Work request
Set down the entries once more, exactly as they are written.

-------- Data excerpts

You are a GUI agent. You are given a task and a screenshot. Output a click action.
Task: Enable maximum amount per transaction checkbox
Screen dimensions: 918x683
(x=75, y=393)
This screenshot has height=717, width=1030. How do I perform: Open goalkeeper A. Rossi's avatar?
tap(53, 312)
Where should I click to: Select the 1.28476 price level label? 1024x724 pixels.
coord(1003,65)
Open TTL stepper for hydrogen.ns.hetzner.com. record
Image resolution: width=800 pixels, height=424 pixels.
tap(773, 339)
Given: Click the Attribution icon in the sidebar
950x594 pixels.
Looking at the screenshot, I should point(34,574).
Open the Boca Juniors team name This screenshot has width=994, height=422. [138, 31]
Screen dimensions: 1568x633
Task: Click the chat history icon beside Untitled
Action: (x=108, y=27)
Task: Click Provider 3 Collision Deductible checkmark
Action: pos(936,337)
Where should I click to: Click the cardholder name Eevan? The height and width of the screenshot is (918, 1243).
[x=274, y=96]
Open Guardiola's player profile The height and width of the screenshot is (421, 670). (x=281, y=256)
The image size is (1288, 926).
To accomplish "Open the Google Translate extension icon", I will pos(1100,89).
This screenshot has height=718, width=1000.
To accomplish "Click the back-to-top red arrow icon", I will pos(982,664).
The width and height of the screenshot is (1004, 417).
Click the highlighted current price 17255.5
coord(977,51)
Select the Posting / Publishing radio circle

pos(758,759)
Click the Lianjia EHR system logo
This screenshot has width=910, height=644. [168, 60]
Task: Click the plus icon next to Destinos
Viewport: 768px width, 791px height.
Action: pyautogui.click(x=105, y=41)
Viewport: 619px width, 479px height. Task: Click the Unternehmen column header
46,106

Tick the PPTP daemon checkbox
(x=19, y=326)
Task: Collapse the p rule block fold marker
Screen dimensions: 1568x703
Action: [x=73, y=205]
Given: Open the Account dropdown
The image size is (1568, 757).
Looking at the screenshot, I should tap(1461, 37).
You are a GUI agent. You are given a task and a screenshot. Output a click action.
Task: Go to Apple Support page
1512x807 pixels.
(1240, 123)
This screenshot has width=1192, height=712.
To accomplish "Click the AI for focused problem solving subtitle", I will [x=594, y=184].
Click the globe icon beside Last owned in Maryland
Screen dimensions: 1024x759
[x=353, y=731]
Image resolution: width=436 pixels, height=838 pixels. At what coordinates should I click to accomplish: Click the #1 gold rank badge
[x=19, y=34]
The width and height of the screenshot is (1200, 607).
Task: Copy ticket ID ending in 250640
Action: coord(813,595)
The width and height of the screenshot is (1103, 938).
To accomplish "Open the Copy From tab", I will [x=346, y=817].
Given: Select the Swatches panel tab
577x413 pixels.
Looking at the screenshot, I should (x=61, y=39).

----------------

Task solution
You are a GUI agent. You are given a task and a screenshot. Output a click action.
Task: Enable maximum amount per transaction checkbox
Screen dimensions: 918x683
(x=75, y=393)
This screenshot has height=717, width=1030. How do I perform: Open goalkeeper A. Rossi's avatar?
tap(53, 312)
Where should I click to: Select the 1.28476 price level label? 1024x724 pixels.
coord(1003,65)
Open TTL stepper for hydrogen.ns.hetzner.com. record
Image resolution: width=800 pixels, height=424 pixels.
tap(773, 339)
Given: Click the Attribution icon in the sidebar
950x594 pixels.
Looking at the screenshot, I should point(34,574).
Open the Boca Juniors team name This screenshot has width=994, height=422. [138, 31]
Screen dimensions: 1568x633
Task: Click the chat history icon beside Untitled
Action: (x=108, y=27)
Task: Click Provider 3 Collision Deductible checkmark
Action: pos(936,337)
Where should I click to: Click the cardholder name Eevan? The height and width of the screenshot is (918, 1243).
[x=274, y=96]
Open Guardiola's player profile The height and width of the screenshot is (421, 670). (x=281, y=256)
The image size is (1288, 926).
To accomplish "Open the Google Translate extension icon", I will pos(1100,89).
This screenshot has height=718, width=1000.
To accomplish "Click the back-to-top red arrow icon", I will pos(982,664).
The width and height of the screenshot is (1004, 417).
Click the highlighted current price 17255.5
coord(977,51)
Select the Posting / Publishing radio circle

pos(758,759)
Click the Lianjia EHR system logo
This screenshot has width=910, height=644. [168, 60]
Task: Click the plus icon next to Destinos
Viewport: 768px width, 791px height.
Action: pyautogui.click(x=105, y=41)
Viewport: 619px width, 479px height. Task: Click the Unternehmen column header
46,106

Tick the PPTP daemon checkbox
(x=19, y=326)
Task: Collapse the p rule block fold marker
Screen dimensions: 1568x703
Action: [x=73, y=205]
Given: Open the Account dropdown
The image size is (1568, 757).
Looking at the screenshot, I should tap(1461, 37).
You are a GUI agent. You are given a task and a screenshot. Output a click action.
Task: Go to Apple Support page
1512x807 pixels.
(1240, 123)
This screenshot has width=1192, height=712.
To accomplish "Click the AI for focused problem solving subtitle", I will [x=594, y=184].
Click the globe icon beside Last owned in Maryland
Screen dimensions: 1024x759
[x=353, y=731]
Image resolution: width=436 pixels, height=838 pixels. At what coordinates should I click to accomplish: Click the #1 gold rank badge
[x=19, y=34]
The width and height of the screenshot is (1200, 607).
Task: Copy ticket ID ending in 250640
Action: coord(813,595)
The width and height of the screenshot is (1103, 938).
To accomplish "Open the Copy From tab", I will [x=346, y=817].
Given: Select the Swatches panel tab
577x413 pixels.
Looking at the screenshot, I should (x=61, y=39).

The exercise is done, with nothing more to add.